Our main objective in writing is to pass along information that both the writer and the reader think is worthwhile. If we fail to convey that information, our efforts are wasted. In order to engage the reader, it’s critical to present information to them that they’ll gladly keep reading and be able to understand clearly. So, it is required that the content be easy enough to read and understand thus is as readable as possible.There are various available Difficulty Scales with their own difficulty determining formulae.
This article illustrates various traditional readability formulae available for readability score evaluation. In Natural Language Processing, sometimes it is required to analyse words and sentences to determine the difficulty of the text. Readability Scores are generally grade levels on particular scales, which rates the text as to whats the difficulty of that particular text. It assists the writer in improving the text to make it understandable for a larger audience, thus making content engaging.
Various available Readabilty Score Determination Methods/Formaulae:-
1) The Dale–Chall formula
2) The Gunning fog formula
3) Fry readability graph
4) McLaughlin’s SMOG formula
5) The FORCAST formula
6) Readability and newspaper readership
7) Flesch Scores
Read about more available Readability Formulae from here.
The implementation of the readability formulae is shown below.
The Dale Chall Formula
To apply the formula:
Select several 100-word samples throughout the text.
Compute the average sentence length in words (divide the number of words by the number of sentences).
Compute the percentage of words NOT on the Dale–Chall word list of 3, 000 easy words.
Compute this equation
Raw score = 0.1579*(PDW) + 0.0496*(ASL) + 3.6365 Here, PDW = Percentage of difficult words not on the Dale–Chall word list. ASL = Average sentence length
The Gunning fog Formula
Grade level= 0.4 * ( (average sentence length) + (percentage of Hard Words) ) Here, Hard Words = words with more than two syllables.

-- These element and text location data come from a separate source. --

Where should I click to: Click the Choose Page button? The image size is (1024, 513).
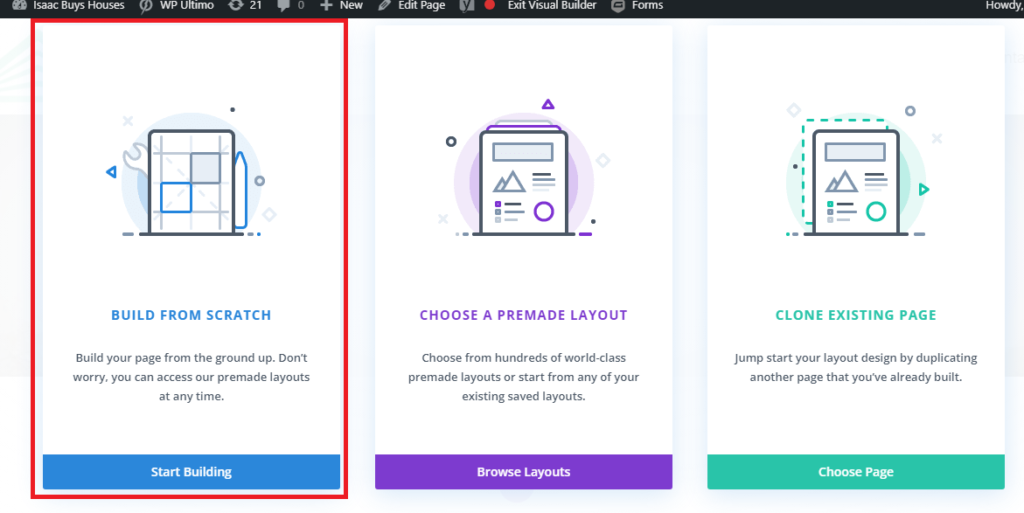(x=856, y=471)
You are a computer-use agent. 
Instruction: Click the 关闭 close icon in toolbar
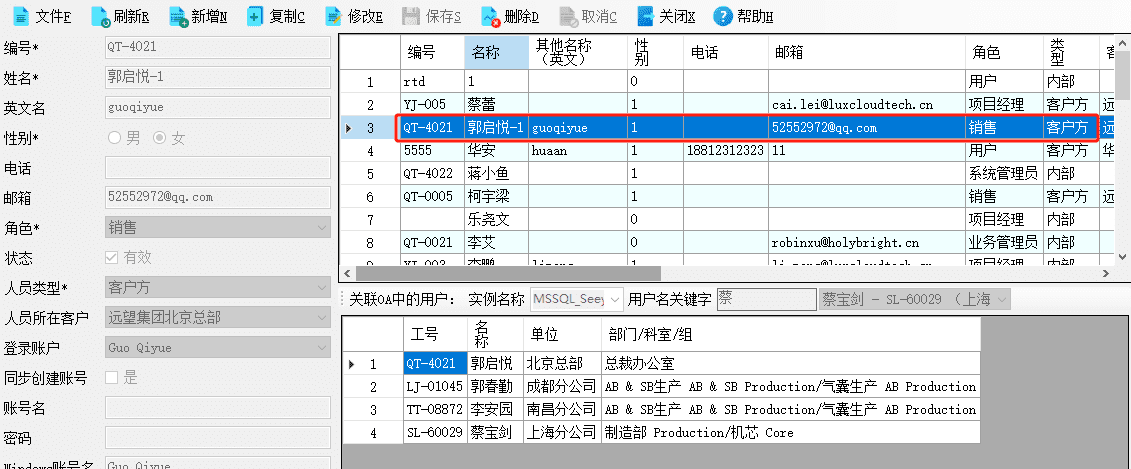[x=646, y=16]
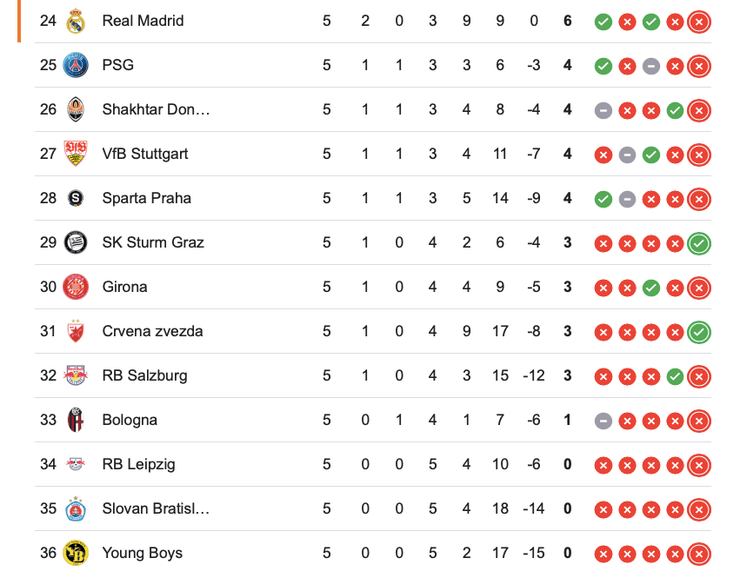Click the grey draw icon in PSG's form
Image resolution: width=740 pixels, height=583 pixels.
point(651,66)
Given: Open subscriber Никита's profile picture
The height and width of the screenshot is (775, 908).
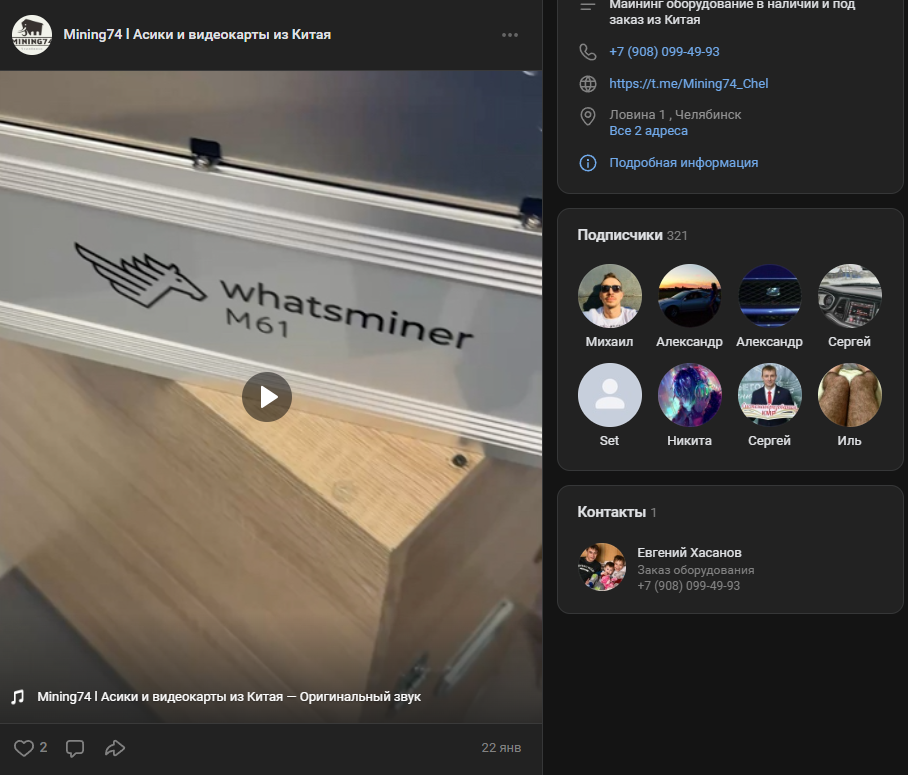Looking at the screenshot, I should click(x=689, y=394).
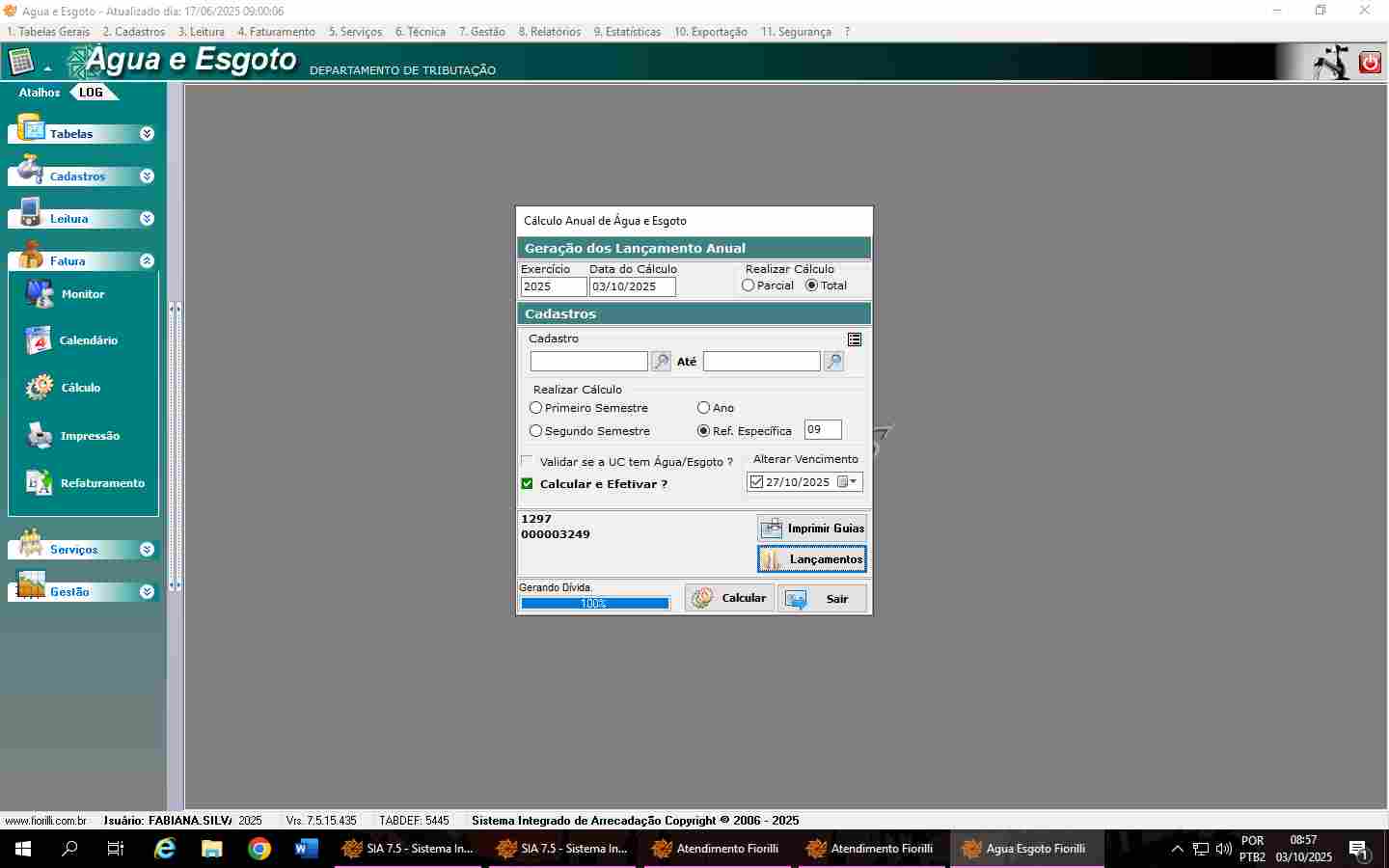This screenshot has width=1389, height=868.
Task: Expand the Tabelas sidebar section
Action: pyautogui.click(x=147, y=134)
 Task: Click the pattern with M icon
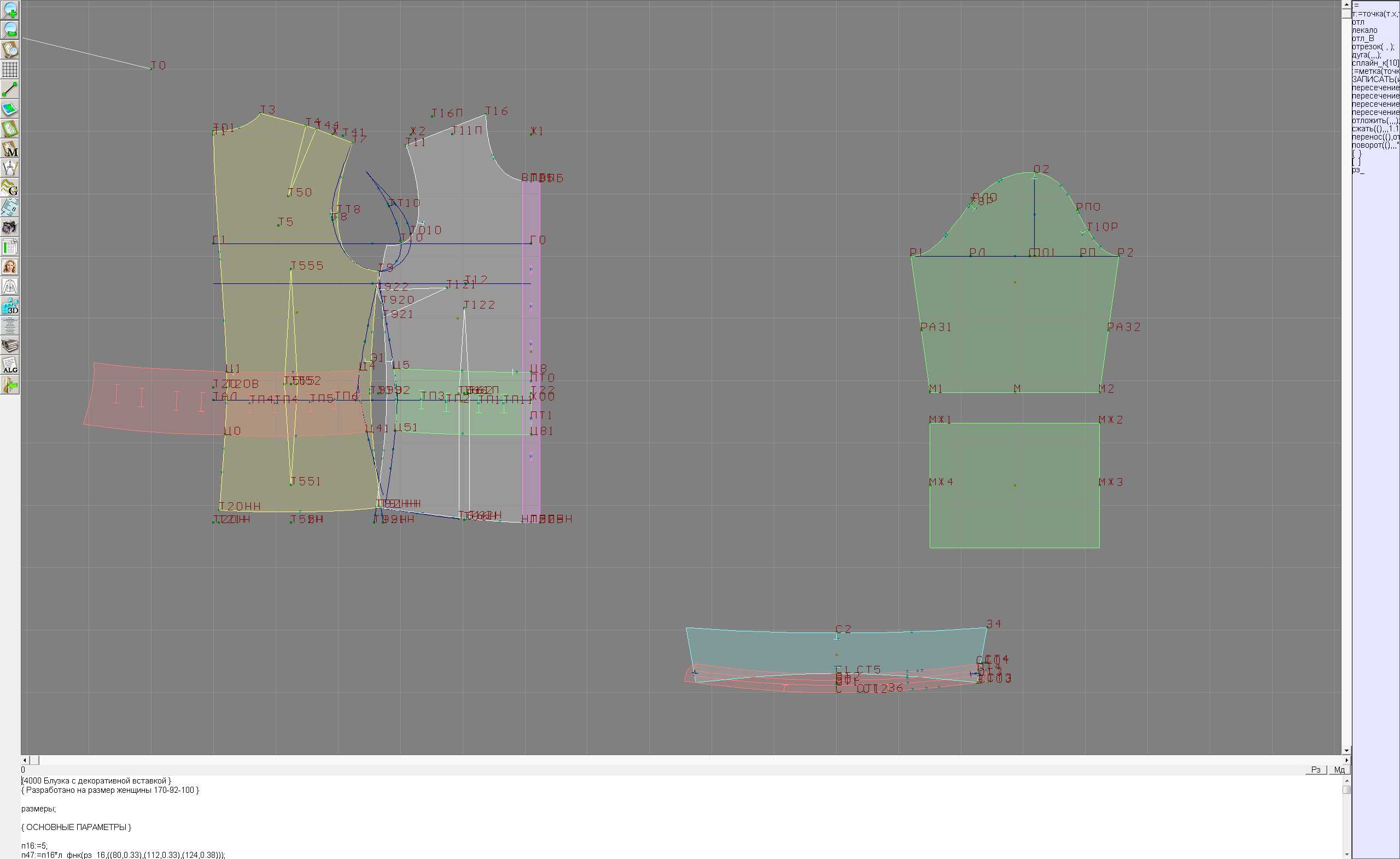[x=10, y=148]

SMOG grading = 3 + √(polysyllable count). Here, polysyllable count = number of words of more than two syllables in a sample of 30 sentences.
Reading Ease score = 206.835 - (1.015 × ASL) - (84.6 × ASW) Here, ASL = average sentence length (number of words divided by number of sentences) ASW = average word length in syllables (number of syllables divided by number of words)
Advantages of Readability Formulae:
1. Readability formulas measure the grade-level readers must have to be to read a given text. Thus provides the writer of the text with much needed information to reach his target audience.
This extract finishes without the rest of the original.